Greeks, and my dear Forster, between us and yourselves. » (Lago & Furbank, 1985 : 118). Dans son livre In Byron’s Shadow : Modern Greece in the English & American Imagination, David Ernest Roessel fait le

commentaire suivant sur l’authenticité et le sens de la citation que Forster attribue à Cavafy : « Whether

445). La question de savoir ce qu’il faut « faire » de cette faillite rappelle encore le mot de René Char cité par Arendt dans sa préface à La crise de la culture : « Notre héritage n’est précédé d’aucun testament » (1972 : 11). Agamben, tout en mettant rapidement en lumière ce problème, clôt son commentaire avec cette remarque : « Comme dirait aujourd’hui en souriant le poète alexandrin : “Maintenant, du moins pouvons-nous comprendre, puisque vous aussi vous avez fait banqueroute.” » (2002 : 151).

Avant de pouvoir apprécier la portée de ce commentaire, il importe de bien examiner les circonstances dans lesquelles elle a pu être formulée. Agamben ne pensait sans doute pas à la crise de la dette publique grecque lorsqu’il écrivait ces lignes, au début des années 1990, mais celle-ci offre néanmoins la possibilité de comprendre la perspective historique générale qui le préoccupait.

À l’entrée de ce deuxième mouvement, il a été donné à penser combien le sujet éprouvait de difficultés à connaître et comment l’objet présentait une certaine incommensurabilité. Loin de pouvoir traiter ces deux problèmes séparément, leurs dimensions épistémologiques et politiques se sont avérées être intriquées à la tâche éthique qui s’est imposée à « nous ». Au cœur du deuxième mouvement, la gravité de cette tâche a reçu un éclairage sous le jour des affrontements violents que prennent « nos » manières d’être ensemble. De ce milieu de mort, que « nous » sommes, il n’y a pas d’issue. Il y réside seulement — mais ce n’est pas rien — la possibilité d’être ensemble autrement.

L’examen de la crise de la dette publique grecque doit permettre de comprendre plus spécifiquement les dimensions historiques qu’ont pu prendre, et que prennent encore, les formes ou les manières de ces affrontements. Denis de Rougemont l’a

exprimé le plus succinctement en suggérant, comme il a déjà été fait mention, que le « nous » est aussi le nom que prend le fascisme. Le fascisme — dont le nazisme est l’une des manifestations historiques déterminées — constitue la forme la plus tragique que « nos » manières de vivre ensemble ont pu connaître au cours des derniers siècles. En ce sens, il s’agit de la forme la plus aiguë des risques que l’aporie de la communication « nous » fait courir. À ce point-ci, il est possible d’avancer que la communication, dans son équivoque problématique, est toujours déjà concernée par le fascisme. Ce problème « nous » concerne donc de près et le fascisme, loin d’être le nom d’un passé qu’il serait aisé de répudier, est l’un des noms de la béance que « nous » sommes, celle où « nous » risquons toujours de « nous » engouffrer. Si un « nous » souhaite encore se donner la possibilité de se comprendre, même dans son incommunicabilité, il doit en effet le faire à partir de cet héritage négatif. Ce troisième examen présente donc en quelque sorte l’intensification de l’examen précédent, tout en spécifiant davantage sa détermination politique et historique.

Ainsi, la crise de la dette publique grecque présente la possibilité d’illustrer clairement deux aspects de la problématique générale qui occupe cette dissertation. D’une part, elle montrera que la crise n’est pas que financière et que la question de la dette possède une dimension coexistentielle qui informe de manière cruciale aussi bien la catégorie de la communauté que celle de la communication. D’autre part, elle offrira à penser — pour qui veut bien penser — à quel point la crise qui secoue la Grèce n’est pas exclusivement grecque, mais se présente d’emblée, elle aussi, comme l’expression d’une crise plus vaste. Il s’agira donc moins d’offrir une analyse détaillée de la crise de la dette publique grecque que de donner à penser ce qu’elle manifeste de « notre » dynamique coexistentielle.

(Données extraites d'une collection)
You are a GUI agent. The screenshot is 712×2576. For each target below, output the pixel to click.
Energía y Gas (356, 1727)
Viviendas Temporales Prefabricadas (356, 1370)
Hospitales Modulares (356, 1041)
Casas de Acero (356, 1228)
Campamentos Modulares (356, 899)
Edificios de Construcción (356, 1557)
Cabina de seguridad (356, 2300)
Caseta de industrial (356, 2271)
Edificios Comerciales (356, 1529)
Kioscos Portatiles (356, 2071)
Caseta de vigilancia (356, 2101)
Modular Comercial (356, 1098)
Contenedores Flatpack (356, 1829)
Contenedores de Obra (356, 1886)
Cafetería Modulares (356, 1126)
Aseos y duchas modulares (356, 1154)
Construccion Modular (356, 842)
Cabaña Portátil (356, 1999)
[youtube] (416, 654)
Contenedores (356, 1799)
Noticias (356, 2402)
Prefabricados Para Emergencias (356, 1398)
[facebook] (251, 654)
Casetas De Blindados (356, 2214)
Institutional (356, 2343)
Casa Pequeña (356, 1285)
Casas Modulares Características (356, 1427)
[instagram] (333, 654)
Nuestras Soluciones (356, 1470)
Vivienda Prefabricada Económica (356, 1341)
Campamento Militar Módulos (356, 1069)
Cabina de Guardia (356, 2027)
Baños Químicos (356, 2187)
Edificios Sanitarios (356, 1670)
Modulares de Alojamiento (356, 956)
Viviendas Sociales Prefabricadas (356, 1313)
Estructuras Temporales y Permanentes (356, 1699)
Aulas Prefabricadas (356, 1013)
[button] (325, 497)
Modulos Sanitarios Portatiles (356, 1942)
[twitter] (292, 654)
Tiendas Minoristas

Consigne 1
Recopiez fidèlement, dans l'extrait sur la dette publique grecque, tout ce qui va de « 445). La question » jusqu'à « (2002 : 151). ».
Consigne 2
D'après l'extrait sur la dette publique grecque, à quelle période Agamben a-t-il écrit les lignes qui y sont commentées ?

Réponse 1
445). La question de savoir ce qu’il faut « faire » de cette faillite rappelle encore le mot de René Char cité par Arendt dans sa préface à La crise de la culture : « Notre héritage n’est précédé d’aucun testament » (1972 : 11). Agamben, tout en mettant rapidement en lumière ce problème, clôt son commentaire avec cette remarque : « Comme dirait aujourd’hui en souriant le poète alexandrin : “Maintenant, du moins pouvons-nous comprendre, puisque vous aussi vous avez fait banqueroute.” » (2002 : 151).

Réponse 2
Au début des années 1990.